This is what I eventually did with job search committees. Rather than letting them write me off because I didn’t have any publications, I took the steering wheel and communicated how my trajectory had led me to a novel, never-before-seen research contribution. And so senior faculty members went beyond their initial signals and cues. They overcame their uncertainty and risk avoidance that otherwise would have disqualified a candidate from a lower-tier university, to understand how I could be that diamond in the rough.

In this way, a clear and fitting trajectory also allows you to help others understand your value and how you will enrich. What do you want people to know about your trajectory—where you have been and where you are going? What is it about your trajectory that helps people understand your potential and your ability to enrich?

You can immediately help them do their sense-making around understanding how who you are and where you’ve been will bring potential value. You won’t have to explicitly elaborate complex reasoning behind how you’re going to get from point X to point Y, because your story allows them to make that leap on their own. Your trajectory provides the handholds and the logic that allow them to do it on their own, which is not only more powerful but also more memorable.

Finally, a proper trajectory helps generate interest and commitment. You’ve directed others to your upside potential and you’ve primed them on what your future trajectory might be. Effectively communicating your trajectory allows others to connect what you are saying to a broader context. Make no mistake, your depiction and your trajectory are yours—so it will still appear original and distinctive to others—but just by painting a picture of where you have been and where you are now, you allow people to embed what you are saying within broader contexts that are interesting to them.


So how do you grasp and recognize your trajectory—the trajectory that will give you your edge? It’s about recognizing the path you have taken thus far, and the path you intend to take going forward. Many different trajectories exist—like the steady, upward trajectory that we discussed, or the distance-traveled trajectory or second-chances trajectory, as we’ll soon see, but these are just a few. Yours may be some variation of these or something entirely different.

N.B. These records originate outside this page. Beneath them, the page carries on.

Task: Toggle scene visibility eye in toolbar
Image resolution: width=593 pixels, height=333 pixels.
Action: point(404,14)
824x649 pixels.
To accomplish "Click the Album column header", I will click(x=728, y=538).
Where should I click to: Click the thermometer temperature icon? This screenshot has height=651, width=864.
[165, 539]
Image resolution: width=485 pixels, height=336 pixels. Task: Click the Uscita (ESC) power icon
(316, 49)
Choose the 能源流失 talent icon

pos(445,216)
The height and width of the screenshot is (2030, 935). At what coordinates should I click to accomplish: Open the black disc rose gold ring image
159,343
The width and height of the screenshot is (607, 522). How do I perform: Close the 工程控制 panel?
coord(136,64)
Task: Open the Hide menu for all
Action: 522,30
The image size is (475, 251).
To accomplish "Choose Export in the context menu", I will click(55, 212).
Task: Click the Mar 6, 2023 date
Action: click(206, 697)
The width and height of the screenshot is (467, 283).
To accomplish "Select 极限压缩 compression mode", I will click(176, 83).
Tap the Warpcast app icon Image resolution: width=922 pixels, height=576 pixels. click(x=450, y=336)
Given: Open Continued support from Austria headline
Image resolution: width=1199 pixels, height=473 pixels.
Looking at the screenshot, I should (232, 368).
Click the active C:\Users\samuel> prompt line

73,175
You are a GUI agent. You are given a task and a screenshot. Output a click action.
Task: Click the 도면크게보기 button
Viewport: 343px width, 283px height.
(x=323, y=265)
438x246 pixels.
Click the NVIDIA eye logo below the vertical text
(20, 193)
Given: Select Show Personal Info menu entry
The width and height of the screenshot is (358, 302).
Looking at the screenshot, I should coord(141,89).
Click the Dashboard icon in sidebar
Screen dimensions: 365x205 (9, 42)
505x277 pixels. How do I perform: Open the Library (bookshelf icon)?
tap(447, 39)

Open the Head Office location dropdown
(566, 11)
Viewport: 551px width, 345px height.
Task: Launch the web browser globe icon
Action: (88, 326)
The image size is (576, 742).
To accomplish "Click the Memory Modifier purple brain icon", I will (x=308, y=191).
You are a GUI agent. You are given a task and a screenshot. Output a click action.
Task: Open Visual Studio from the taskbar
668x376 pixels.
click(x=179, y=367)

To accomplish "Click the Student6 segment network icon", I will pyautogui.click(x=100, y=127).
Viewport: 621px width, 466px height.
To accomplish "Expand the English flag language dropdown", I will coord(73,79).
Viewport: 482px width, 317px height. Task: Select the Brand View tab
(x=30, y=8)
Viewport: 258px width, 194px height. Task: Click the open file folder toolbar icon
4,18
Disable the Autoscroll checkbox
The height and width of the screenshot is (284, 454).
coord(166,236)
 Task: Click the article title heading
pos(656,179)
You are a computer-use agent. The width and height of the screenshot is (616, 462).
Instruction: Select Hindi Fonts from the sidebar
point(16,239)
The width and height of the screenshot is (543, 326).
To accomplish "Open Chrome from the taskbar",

Daniel Bertaux and Martin Kohli, sociologists who examine the use of life stories and autobiographical narratives, find that there is no comprehensive set of archetypes to describe one’s trajectory—but instead, there are two main trends. The first focuses on meaning and patterns, and the other focuses on what shaped these patterns within the social milieu. In other words, the logic and the larger paradigm. Your trajectory has to provide an account of the details that really matter, but if you don’t know how each detail fits into the overall story of what really matters, you don’t really understand it and you can’t effectively communicate it. But communicating your trajectory isn’t just about storytelling and isn’t just about being cute. To pinpoint your trajectory, you must understand and appreciate the underlying disadvantages, challenges, and obstacles that you face and have faced and the ongoing path that you see yourself on.

My friend Beatriz’s path is about how far she has traveled, from bookkeeper to Louis Vuitton—quite effortlessly, it seems. When I met Beatriz on the first day of our MBA program, I was immediately struck by how unbelievably poised she was, dressed in a style that was uniquely hers—professional and practiced, yet effortless and chic. It was only months later that I learned about how she had grown up in an extremely small rural town in Spain, where her childhood was spent helping her family tend farmland. Until the day she left, she had never ventured more than about thirty-five miles outside her town, let alone left the country.

She had achieved quite a lot by the time she left Spain, by her town’s standards, having gotten some basic bookkeeping training and even landing a job as a receptionist at one of the larger offices in the next town. But one day, she decided that she was going to move to Germany, a country she had always dreamed of seeing. To her and her friends, it was a place that could provide something bigger, something greater than what they were destined for at home, even greater than anything Spain could provide.

So she saved up, took a chance, and moved to Munich. She started interviewing for whatever jobs she could—in German. The first few interviews were, predictably, quite disastrous (and as she recounts it, quite humorous), as she spoke no German at all, and even if her interviewers spoke Spanish they didn’t let on. But she owned it, and kept at it, acknowledging her language deficiency. She noticed that when she openly told her interviewers that she was from Spain and that her German was still evolving, they would do most of the talking—they even seemed to enjoy doing so. As Beatriz recounts, “I started noticing that some of the questions were the same. And I would listen to them talk about their companies and almost answer the question themselves.”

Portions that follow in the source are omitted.